Keystone, the Commons, and Energy Independence
This article first appeared in the Brown Political Review. Image from Alex on Adobe Stock.
Among the flurry of executive orders signed by Joe Biden on his first day as President was the cancellation of the Keystone XL pipeline, which would have moved oil extracted from tar sands in Alberta to Port Arthur, Texas, where it could be shipped internationally. While receiving very little attention in the United States, the cancellation has significant implications for Canada’s energy sector, shown in that TransCanada Energy, which operates a vast network of North American oil and gas pipelines, has cut over 1,000 jobs in the weeks since the executive order.
Hopefully, the repercussions of this cancellation will awaken Canadians to the inevitable decline of Canada’s oil and gas industry. Keystone XL’s cancellation inverts many of the narratives Canadian Conservatives have been pushing for years: that climate change is an unsolvable collective action problem and that nations can secure an “energy independent” Canada by investing in domestic fossil fuel energy production.
Rhetoric from the Conservative Party portrays climate change as a collective action problem: unless everyone is on board, very little can meaningfully be accomplished, and those who do invest in the fight against climate change are “suckers” who will be paying without results. Thus, with a sigh, a shrug, and a smile, Conservatives say that nothing can be done.
Canada’s experience with Keystone should show that individual nations, if only superpowers, can flip the collective action problem and make new climate infrastructure worthless. If the Biden administration rejects new carbon infrastructure, and invests in green infrastructure, this can have an enormous positive impact on the global commons.
However, if the United States moves on from fossil fuels and Canada does not, the disappointments are going to continue to rack up. The United States is a vast market for Canadian oil: close to 98% of Canada’s oil exports go to the United States. Canada’s internal market (2.4 thousand barrels of oil per day consumed) is insignificant compared to the 3.7 million barrels per day exported. A greener United States means enormous losses to the profits of Canadian oil and gas, which won’t be able to pivot to other markets easily.
Thus, the Keystone XL debacle completely flips the narrative of “energy independence.” The ambition, espoused by Federal Conservatives and Alberta Premier Jason Kenney, is to free Canada, the United States, and eventually the entire Western world from dependence on oil from OPEC by, among other means of domestic energy production, increasing oil sands extraction and oil exports from Canada.
"Canada’s experience with Keystone should show that individual nations, if only superpowers, can flip the collective action problem and make new climate infrastructure worthless."
Practically, exporting more oil to the United States has only made Canada dependent on the United States as a market. Keystone XL has been cancelled, re-approved, and now cancelled once again, highlighting the precarious nature of this cross-border collaboration on carbon infrastructure, especially when one country is so much more dependent on the relationship than the other.

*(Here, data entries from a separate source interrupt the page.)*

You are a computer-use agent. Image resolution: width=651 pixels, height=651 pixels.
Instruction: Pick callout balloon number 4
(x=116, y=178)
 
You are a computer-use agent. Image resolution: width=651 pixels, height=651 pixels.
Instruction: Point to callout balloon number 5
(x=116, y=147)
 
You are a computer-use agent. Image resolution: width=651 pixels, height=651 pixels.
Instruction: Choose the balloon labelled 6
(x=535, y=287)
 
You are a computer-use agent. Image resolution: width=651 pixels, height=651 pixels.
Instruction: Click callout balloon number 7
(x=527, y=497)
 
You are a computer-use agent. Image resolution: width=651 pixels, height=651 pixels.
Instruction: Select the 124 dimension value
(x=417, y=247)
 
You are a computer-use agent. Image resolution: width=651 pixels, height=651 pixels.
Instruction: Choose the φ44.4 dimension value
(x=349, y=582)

A future in which nation-states are energy independent means a transition to sources of energy that are more evenly distributed (such as sun or wind). Energy from renewable sources is set to increase as a share of US energy, reaching a predicted 25% of US energy consumption by 2022. Projects like Keystone XL assume a long-term future in which the world (and the United States in particular) continue to consume dangerous levels of fossil fuels. This future is increasingly unlikely.
T he Keystone XL situation reaffirms that Canada is a climate laggard, despite the lofty promises of the ostensibly progressive Liberal government reelected in 2019. After endorsing the Keystone XL pipeline, Prime Minister Trudeau is in the awkward position of having aligned closely with the Trump administration’s energy agenda, and there is no reason to assume those sets of policies will not continue to be the norm in Canada. Because resource extraction makes up a greater share of Canada’s economy than any other G7 country, the Canadian government is particularly sensitive to the costs of reforming its energy industry. Beholden to the oil and gas industry, the approach of Liberal and Conservative governments to climate change has been to legislate insofar as it does not affect their bottom line while making pledges to reach various ‘green’ milestones by 2050, and imposing policies like carbon taxation which inordinately punish working-class people in rural areas.
Such policies are wholly insufficient, and by placing Canada in a precarious situation, the cancellation of Keystone XL demonstrates the degree to which pledges to combat climate change have not corresponded to an active effort to scale back economic reliance on fossil fuel production. The current government is unwilling to do the hard work of fighting climate change, work that includes heavy investment in new green infrastructure and the complete cessation of new carbon infrastructure. As governments in countries not as dependent on oil exports slowly, surely, and cynically decarbonize, Canada will continue to fall behind, and Keystone XL will not be the last time Canada is disappointed by failures in cross-border coordination. Currently, the Trans Mountain pipeline is under construction on Canada’s West Coast. The pipeline is supported by the Federal Liberals, yet its profitability is dependent on Canada not meeting their goal of net-zero emissions by 2050. While this pipeline does not cross the 49th parallel, its profitability is based on more than just Canada’s climate policy. Other countries’ commitment to decarbonization can dent Canada’s economy as long as projects like Keystone XL and Trans Mountain continue to be approved.